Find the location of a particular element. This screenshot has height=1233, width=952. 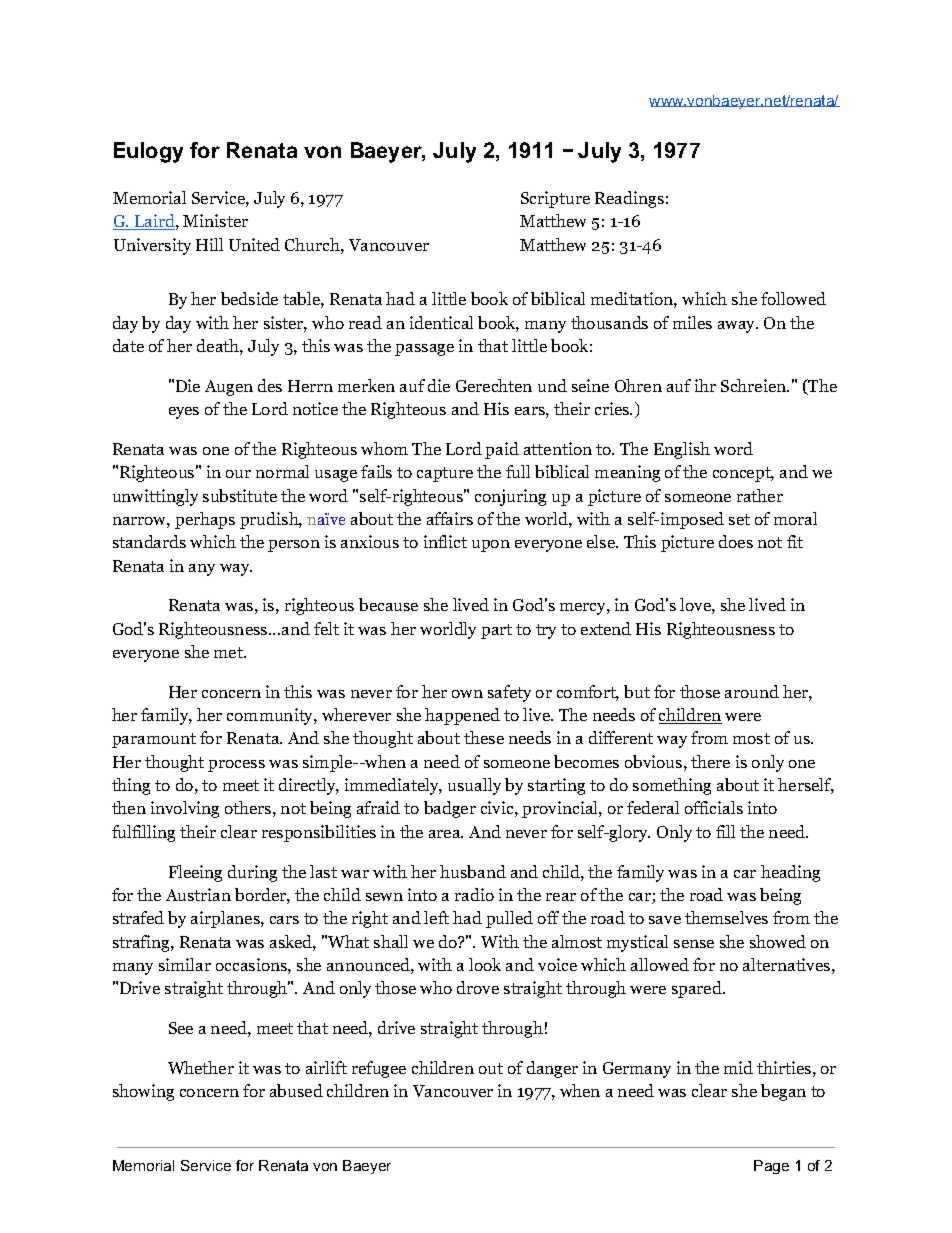

area is located at coordinates (446, 834).
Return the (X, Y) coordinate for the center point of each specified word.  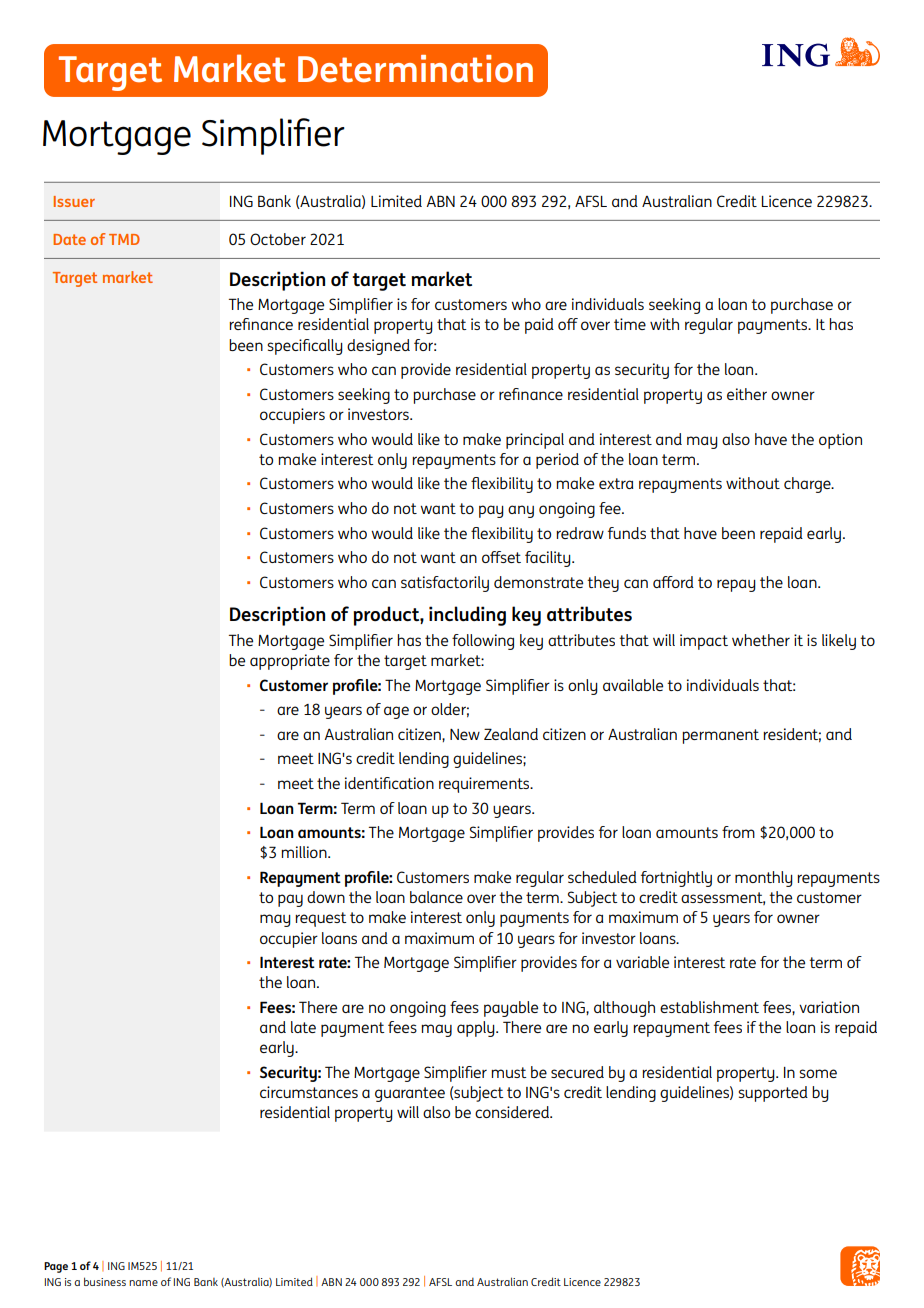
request (321, 919)
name (143, 1283)
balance (436, 897)
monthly (764, 879)
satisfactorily (445, 584)
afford (673, 582)
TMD (124, 239)
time (630, 324)
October (278, 239)
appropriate (290, 662)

#### [WORK INSTRUCTIONS]
Reproduce all of the data above word for word, leaving out the pictures.

#### [COMPLETE ANSWER]
Find the location of a particular element. This screenshot has height=1233, width=952. 

area is located at coordinates (446, 834).
Return the (X, Y) coordinate for the center point of each specified word.  
request (321, 919)
name (143, 1283)
balance (436, 897)
monthly (764, 879)
satisfactorily (445, 584)
afford (673, 582)
TMD (124, 239)
time (630, 324)
October (278, 239)
appropriate (290, 662)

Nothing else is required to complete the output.